Duke Team Receives Research Incubator Award

The Duke Institute for Brain Sciences (DIBS) has awarded a 2016 DIG receipient, Niccolo Terrando, PhD, and his team of five co-investigators, a $75,000 grant for their project titled, “Bioelectronic Medicine and Cholinergic Regulation of Postoperative Cognitive Dysfunction.”

Millions of individuals in the U.S. undergo surgery every year for medically necessary conditions and are at risk for developing memory impairments, including postoperative delirium and long-lasting postoperative cognitive dysfunction (POCD). Although risk factors, including age, have been identified, the mechanisms underlying surgical effects on cognitive outcomes are unknown. Thus, there is an urgent need to characterize the mechanisms  that lead to memory dysfunction after surgery and to develop safe and effective therapeutic strategies against this potentially devastating complication. The DIBS 2016-2017 Research Incubator Award will explore the potential for bioelectronic medicine as a novel intervention to prevent POCD. Using a clinically-relevant model of orthopedic surgery in mice, the Duke team linked surgical procedures to the development of inflammation in brain regions that are responsible for overall memory function. Previous work revealed that pharmacological activation of a cholinergic anti-inflammatory reflex can mitigate neuroinflammation and POCD in mice.

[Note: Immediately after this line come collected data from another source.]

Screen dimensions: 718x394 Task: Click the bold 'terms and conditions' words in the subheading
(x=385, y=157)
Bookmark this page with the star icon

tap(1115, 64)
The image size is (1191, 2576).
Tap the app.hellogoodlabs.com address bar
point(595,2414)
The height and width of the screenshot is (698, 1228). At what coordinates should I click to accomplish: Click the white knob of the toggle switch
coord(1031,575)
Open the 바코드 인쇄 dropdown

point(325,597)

The project brings together a multidisciplinary group of investigators with diverse, unique, and complementary expertise from three schools within Duke University (School of Medicine, Pratt School of Engineering, and Arts & Sciences), representing four departments (Anesthesiology, Cell Biology, Biomedical Engineering, Psychology and Neuroscience ). Co-investigators include Professor Warren Grill, Professor Christina Williams, Associate Professor Chay Kuo, Assistant Professor Miles Berger and Associate Professor Staci Bilbo. This is set to provide both basic and translational knowledge in the field of perioperative care: from a basic science perspective, it will explore the fundamental relationship between inflammation, cholinergic function, and memory using a clinically relevant model of peripheral surgical trauma; from a translational perspective, this work will provide a novel therapeutic approach to treat POCD without directly disrupting the innate immune responses to trauma.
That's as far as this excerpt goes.